---------- DATA LISTING ----------

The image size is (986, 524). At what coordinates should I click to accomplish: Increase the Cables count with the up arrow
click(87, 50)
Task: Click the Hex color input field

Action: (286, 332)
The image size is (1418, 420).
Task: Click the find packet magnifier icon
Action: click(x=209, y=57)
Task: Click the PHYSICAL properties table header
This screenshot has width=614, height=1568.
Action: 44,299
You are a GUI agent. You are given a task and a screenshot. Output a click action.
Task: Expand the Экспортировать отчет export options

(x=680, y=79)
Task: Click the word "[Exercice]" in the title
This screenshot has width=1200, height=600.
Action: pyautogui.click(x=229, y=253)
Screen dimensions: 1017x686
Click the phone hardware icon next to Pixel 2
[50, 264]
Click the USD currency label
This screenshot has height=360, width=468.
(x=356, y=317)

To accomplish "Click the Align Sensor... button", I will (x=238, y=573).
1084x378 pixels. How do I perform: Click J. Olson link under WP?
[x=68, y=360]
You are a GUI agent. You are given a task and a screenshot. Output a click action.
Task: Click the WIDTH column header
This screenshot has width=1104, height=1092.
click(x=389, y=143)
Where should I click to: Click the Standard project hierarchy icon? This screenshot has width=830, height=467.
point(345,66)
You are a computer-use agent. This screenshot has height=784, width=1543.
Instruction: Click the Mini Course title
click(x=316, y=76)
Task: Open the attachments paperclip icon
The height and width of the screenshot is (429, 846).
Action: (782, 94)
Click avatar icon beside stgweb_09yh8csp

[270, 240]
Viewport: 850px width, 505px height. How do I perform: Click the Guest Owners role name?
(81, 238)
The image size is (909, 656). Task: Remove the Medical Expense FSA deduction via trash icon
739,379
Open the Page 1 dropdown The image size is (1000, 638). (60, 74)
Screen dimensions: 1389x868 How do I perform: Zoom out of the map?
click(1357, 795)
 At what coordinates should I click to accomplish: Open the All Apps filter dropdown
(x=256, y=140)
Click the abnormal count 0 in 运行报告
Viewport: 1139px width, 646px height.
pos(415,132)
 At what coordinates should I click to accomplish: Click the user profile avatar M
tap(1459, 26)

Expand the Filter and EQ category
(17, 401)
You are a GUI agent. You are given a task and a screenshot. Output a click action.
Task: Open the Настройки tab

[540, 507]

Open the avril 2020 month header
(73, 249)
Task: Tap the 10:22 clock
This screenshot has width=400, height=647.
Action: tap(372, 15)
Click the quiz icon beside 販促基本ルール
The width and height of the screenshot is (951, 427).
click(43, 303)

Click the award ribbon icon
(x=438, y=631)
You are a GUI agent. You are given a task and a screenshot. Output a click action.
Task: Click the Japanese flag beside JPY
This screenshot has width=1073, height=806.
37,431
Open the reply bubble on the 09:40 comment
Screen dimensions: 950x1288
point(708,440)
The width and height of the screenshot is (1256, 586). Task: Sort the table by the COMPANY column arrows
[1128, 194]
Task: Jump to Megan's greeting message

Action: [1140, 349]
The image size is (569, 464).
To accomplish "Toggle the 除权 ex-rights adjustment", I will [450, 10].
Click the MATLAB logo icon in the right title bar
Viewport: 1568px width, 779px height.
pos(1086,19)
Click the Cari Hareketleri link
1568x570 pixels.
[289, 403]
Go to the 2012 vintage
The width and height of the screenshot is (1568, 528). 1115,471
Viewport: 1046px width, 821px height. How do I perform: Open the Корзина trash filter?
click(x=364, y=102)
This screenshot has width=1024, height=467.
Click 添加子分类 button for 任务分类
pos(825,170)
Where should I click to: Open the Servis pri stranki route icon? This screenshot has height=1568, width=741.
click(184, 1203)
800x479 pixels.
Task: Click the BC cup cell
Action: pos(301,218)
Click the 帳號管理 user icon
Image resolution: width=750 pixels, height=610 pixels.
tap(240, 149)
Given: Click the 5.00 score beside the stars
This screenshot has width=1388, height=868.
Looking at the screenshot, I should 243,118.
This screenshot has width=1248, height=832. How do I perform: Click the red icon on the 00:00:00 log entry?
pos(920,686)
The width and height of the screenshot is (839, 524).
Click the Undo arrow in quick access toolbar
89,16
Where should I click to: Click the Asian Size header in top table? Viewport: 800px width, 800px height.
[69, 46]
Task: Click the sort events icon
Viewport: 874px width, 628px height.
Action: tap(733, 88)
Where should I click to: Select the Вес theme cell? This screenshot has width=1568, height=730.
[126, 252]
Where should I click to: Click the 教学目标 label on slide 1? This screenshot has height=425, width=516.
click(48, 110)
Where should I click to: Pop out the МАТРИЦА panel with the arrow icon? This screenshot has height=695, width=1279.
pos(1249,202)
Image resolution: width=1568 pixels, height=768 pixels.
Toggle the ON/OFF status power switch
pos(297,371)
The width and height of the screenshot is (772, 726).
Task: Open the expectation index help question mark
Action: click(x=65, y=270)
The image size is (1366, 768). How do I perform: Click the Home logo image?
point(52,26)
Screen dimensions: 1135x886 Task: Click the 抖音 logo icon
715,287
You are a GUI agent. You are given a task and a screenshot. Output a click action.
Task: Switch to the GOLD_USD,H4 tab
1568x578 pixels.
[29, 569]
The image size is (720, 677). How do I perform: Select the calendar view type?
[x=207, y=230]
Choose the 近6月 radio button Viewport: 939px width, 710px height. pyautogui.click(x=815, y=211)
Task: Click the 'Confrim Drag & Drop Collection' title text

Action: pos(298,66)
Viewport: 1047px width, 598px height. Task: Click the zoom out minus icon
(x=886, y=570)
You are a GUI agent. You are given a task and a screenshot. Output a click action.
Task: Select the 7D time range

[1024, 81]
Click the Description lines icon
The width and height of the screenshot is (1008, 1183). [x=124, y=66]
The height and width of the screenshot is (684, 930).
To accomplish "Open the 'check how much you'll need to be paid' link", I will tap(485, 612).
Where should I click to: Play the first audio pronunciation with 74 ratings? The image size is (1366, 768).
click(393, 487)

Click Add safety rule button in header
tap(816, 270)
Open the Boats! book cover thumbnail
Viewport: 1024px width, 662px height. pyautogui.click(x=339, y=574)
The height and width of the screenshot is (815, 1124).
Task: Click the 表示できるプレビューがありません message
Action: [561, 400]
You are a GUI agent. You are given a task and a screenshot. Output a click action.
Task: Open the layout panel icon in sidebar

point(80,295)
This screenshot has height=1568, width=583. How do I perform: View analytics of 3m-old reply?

----------

## TASK
Produce a verbatim transcription of the entries above.

## RESPONSE
The image size is (986, 524). At what coordinates should I click to accomplish: Increase the Cables count with the up arrow
click(87, 50)
Task: Click the Hex color input field

Action: (286, 332)
The image size is (1418, 420).
Task: Click the find packet magnifier icon
Action: click(x=209, y=57)
Task: Click the PHYSICAL properties table header
This screenshot has width=614, height=1568.
Action: 44,299
You are a GUI agent. You are given a task and a screenshot. Output a click action.
Task: Expand the Экспортировать отчет export options

(x=680, y=79)
Task: Click the word "[Exercice]" in the title
This screenshot has width=1200, height=600.
Action: pyautogui.click(x=229, y=253)
Screen dimensions: 1017x686
Click the phone hardware icon next to Pixel 2
[50, 264]
Click the USD currency label
This screenshot has height=360, width=468.
(x=356, y=317)

To accomplish "Click the Align Sensor... button", I will (x=238, y=573).
1084x378 pixels. How do I perform: Click J. Olson link under WP?
[x=68, y=360]
You are a GUI agent. You are given a task and a screenshot. Output a click action.
Task: Click the WIDTH column header
This screenshot has width=1104, height=1092.
click(x=389, y=143)
Where should I click to: Click the Standard project hierarchy icon? This screenshot has width=830, height=467.
point(345,66)
You are a computer-use agent. This screenshot has height=784, width=1543.
Instruction: Click the Mini Course title
click(x=316, y=76)
Task: Open the attachments paperclip icon
The height and width of the screenshot is (429, 846).
Action: (782, 94)
Click avatar icon beside stgweb_09yh8csp

[270, 240]
Viewport: 850px width, 505px height. How do I perform: Click the Guest Owners role name?
(81, 238)
The image size is (909, 656). Task: Remove the Medical Expense FSA deduction via trash icon
739,379
Open the Page 1 dropdown The image size is (1000, 638). (60, 74)
Screen dimensions: 1389x868 How do I perform: Zoom out of the map?
click(1357, 795)
 At what coordinates should I click to accomplish: Open the All Apps filter dropdown
(x=256, y=140)
Click the abnormal count 0 in 运行报告
Viewport: 1139px width, 646px height.
pos(415,132)
 At what coordinates should I click to accomplish: Click the user profile avatar M
tap(1459, 26)

Expand the Filter and EQ category
(17, 401)
You are a GUI agent. You are given a task and a screenshot. Output a click action.
Task: Open the Настройки tab

[540, 507]

Open the avril 2020 month header
(73, 249)
Task: Tap the 10:22 clock
This screenshot has width=400, height=647.
Action: tap(372, 15)
Click the quiz icon beside 販促基本ルール
The width and height of the screenshot is (951, 427).
click(43, 303)

Click the award ribbon icon
(x=438, y=631)
You are a GUI agent. You are given a task and a screenshot. Output a click action.
Task: Click the Japanese flag beside JPY
This screenshot has width=1073, height=806.
37,431
Open the reply bubble on the 09:40 comment
Screen dimensions: 950x1288
point(708,440)
The width and height of the screenshot is (1256, 586). Task: Sort the table by the COMPANY column arrows
[1128, 194]
Task: Jump to Megan's greeting message

Action: [1140, 349]
The image size is (569, 464).
To accomplish "Toggle the 除权 ex-rights adjustment", I will [450, 10].
Click the MATLAB logo icon in the right title bar
Viewport: 1568px width, 779px height.
pos(1086,19)
Click the Cari Hareketleri link
1568x570 pixels.
[289, 403]
Go to the 2012 vintage
The width and height of the screenshot is (1568, 528). 1115,471
Viewport: 1046px width, 821px height. How do I perform: Open the Корзина trash filter?
click(x=364, y=102)
This screenshot has width=1024, height=467.
Click 添加子分类 button for 任务分类
pos(825,170)
Where should I click to: Open the Servis pri stranki route icon? This screenshot has height=1568, width=741.
click(184, 1203)
800x479 pixels.
Task: Click the BC cup cell
Action: pos(301,218)
Click the 帳號管理 user icon
Image resolution: width=750 pixels, height=610 pixels.
tap(240, 149)
Given: Click the 5.00 score beside the stars
This screenshot has width=1388, height=868.
Looking at the screenshot, I should 243,118.
This screenshot has width=1248, height=832. How do I perform: Click the red icon on the 00:00:00 log entry?
pos(920,686)
The width and height of the screenshot is (839, 524).
Click the Undo arrow in quick access toolbar
89,16
Where should I click to: Click the Asian Size header in top table? Viewport: 800px width, 800px height.
[69, 46]
Task: Click the sort events icon
Viewport: 874px width, 628px height.
Action: tap(733, 88)
Where should I click to: Select the Вес theme cell? This screenshot has width=1568, height=730.
[126, 252]
Where should I click to: Click the 教学目标 label on slide 1? This screenshot has height=425, width=516.
click(48, 110)
Where should I click to: Pop out the МАТРИЦА panel with the arrow icon? This screenshot has height=695, width=1279.
pos(1249,202)
Image resolution: width=1568 pixels, height=768 pixels.
Toggle the ON/OFF status power switch
pos(297,371)
The width and height of the screenshot is (772, 726).
Task: Open the expectation index help question mark
Action: click(x=65, y=270)
The image size is (1366, 768). How do I perform: Click the Home logo image?
point(52,26)
Screen dimensions: 1135x886 Task: Click the 抖音 logo icon
715,287
You are a GUI agent. You are given a task and a screenshot. Output a click action.
Task: Switch to the GOLD_USD,H4 tab
1568x578 pixels.
[29, 569]
The image size is (720, 677). How do I perform: Select the calendar view type?
[x=207, y=230]
Choose the 近6月 radio button Viewport: 939px width, 710px height. pyautogui.click(x=815, y=211)
Task: Click the 'Confrim Drag & Drop Collection' title text

Action: pos(298,66)
Viewport: 1047px width, 598px height. Task: Click the zoom out minus icon
(x=886, y=570)
You are a GUI agent. You are given a task and a screenshot. Output a click action.
Task: Select the 7D time range

[1024, 81]
Click the Description lines icon
The width and height of the screenshot is (1008, 1183). [x=124, y=66]
The height and width of the screenshot is (684, 930).
To accomplish "Open the 'check how much you'll need to be paid' link", I will tap(485, 612).
Where should I click to: Play the first audio pronunciation with 74 ratings? The image size is (1366, 768).
click(393, 487)

Click Add safety rule button in header
tap(816, 270)
Open the Boats! book cover thumbnail
Viewport: 1024px width, 662px height. pyautogui.click(x=339, y=574)
The height and width of the screenshot is (815, 1124).
Task: Click the 表示できるプレビューがありません message
Action: [561, 400]
You are a GUI agent. You are given a task and a screenshot. Output a click action.
Task: Open the layout panel icon in sidebar

point(80,295)
This screenshot has height=1568, width=583. How do I perform: View analytics of 3m-old reply?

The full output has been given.